Source excerpt:
_ _ _ _ _
And now that we’re in the internet age, readers and viewers don’t even have to have read or watched the source material to spoil the ending. That’s how House of the Dragon lost me. I went looking for spoilers and realized that most of the characters were psychopathic murderers who came to sticky ends, usually at the hands of other psychopathic murderers. The guy who ends up winning is still a baby; all the adults have to die first. The one truly good character just died, and it was the first time I came away from interacting with the show not thinking I wanted to wash my hands. But it’s hard to get invested in the struggles of people you know are going to die horribly in just a few episodes.
It’s almost as hard to get invested when you know the character’s going to succeed. Feel-good stories can get away with it, and in most romances, the ending is obvious (of course the two main characters are going to get together). But there’s a distinct lack of urgency and tension when you know what’s going to happen, and that doesn’t work for every genre.
Rings of Power has one way of getting out of the ‘can’t kill that one’ dilemma; Elves can be reincarnated. It’s rare for them to return to Middle-Earth afterward, but the precedent exists. Frankly, that’s what they should have done with Galadriel after she was caught in an explosion in a recent episode. Death and reincarnation might have knocked her arrogant butt off her pedestal, and sent her down a path that logically leads to her becoming the wise leader she is in later stories. It would also help set her up with the correct love interest. Apparently, the writers have something else in mind, because that’s not what happened. But reincarnation or some other form of ‘they’re not really dead’ is a way to have your cake and eat it, too.
_ _ _ _ _
Extracted data:
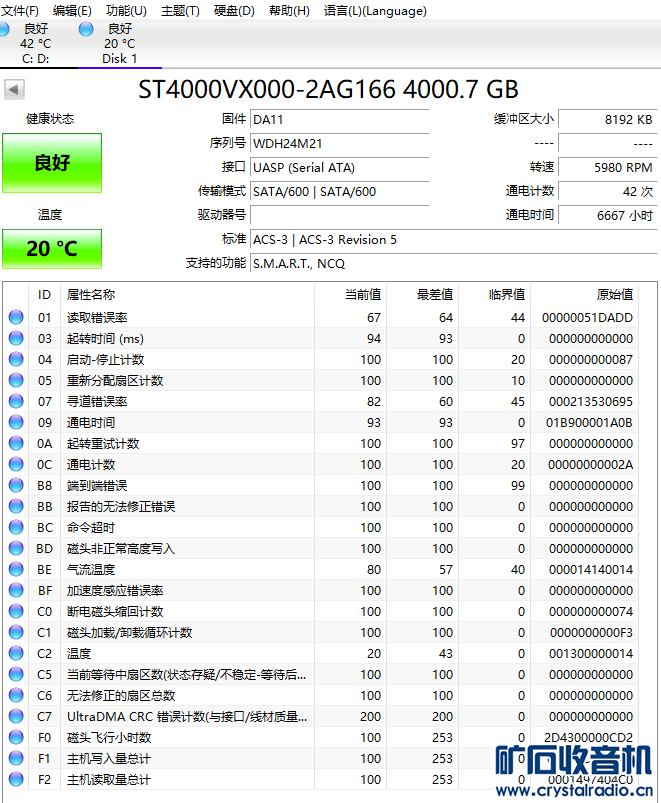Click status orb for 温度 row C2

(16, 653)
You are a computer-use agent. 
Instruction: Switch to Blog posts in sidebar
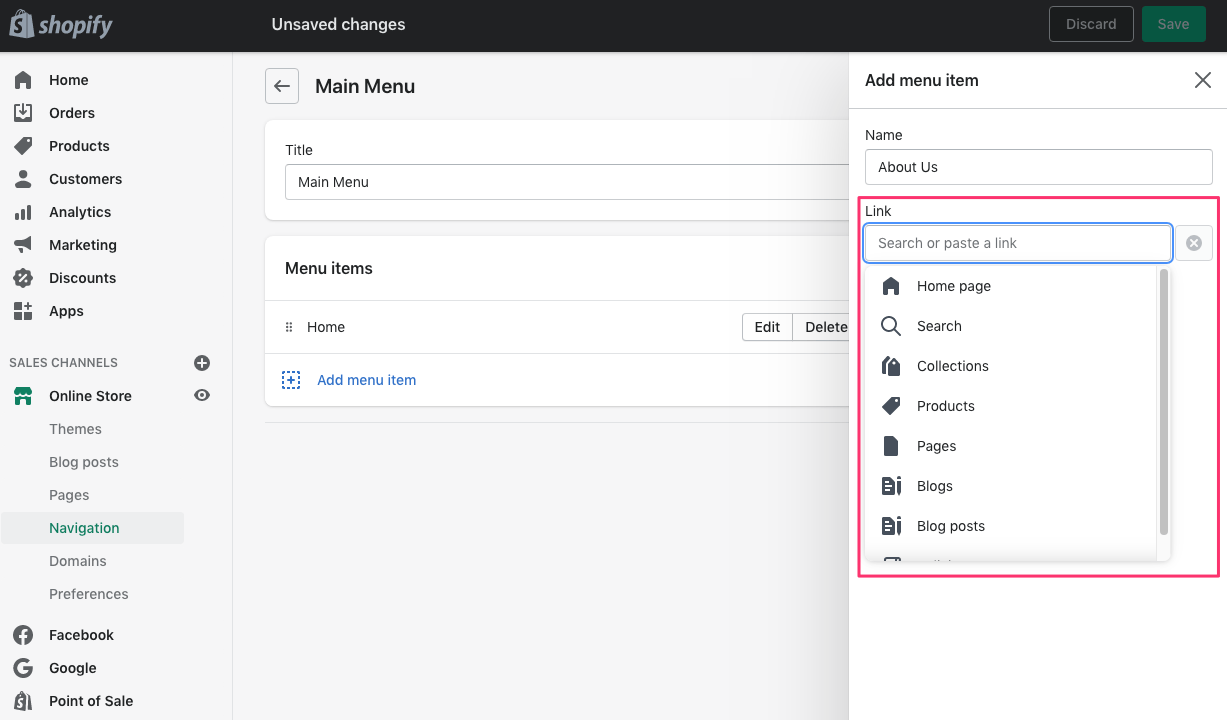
_ _ _ _ _
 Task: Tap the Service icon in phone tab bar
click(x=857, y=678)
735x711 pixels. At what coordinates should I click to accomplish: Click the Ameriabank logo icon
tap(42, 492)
_ _ _ _ _
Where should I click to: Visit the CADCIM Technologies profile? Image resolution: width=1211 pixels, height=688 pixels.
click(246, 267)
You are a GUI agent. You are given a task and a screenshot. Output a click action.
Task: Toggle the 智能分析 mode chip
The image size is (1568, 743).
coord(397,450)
_ _ _ _ _
Directive:
In the excerpt on spoilers, please state what Elves in Rings of Power can do that offers a way out of the "can't kill that one" dilemma. The records have no connection to the excerpt on spoilers.

Solution for this task:
They can be reincarnated.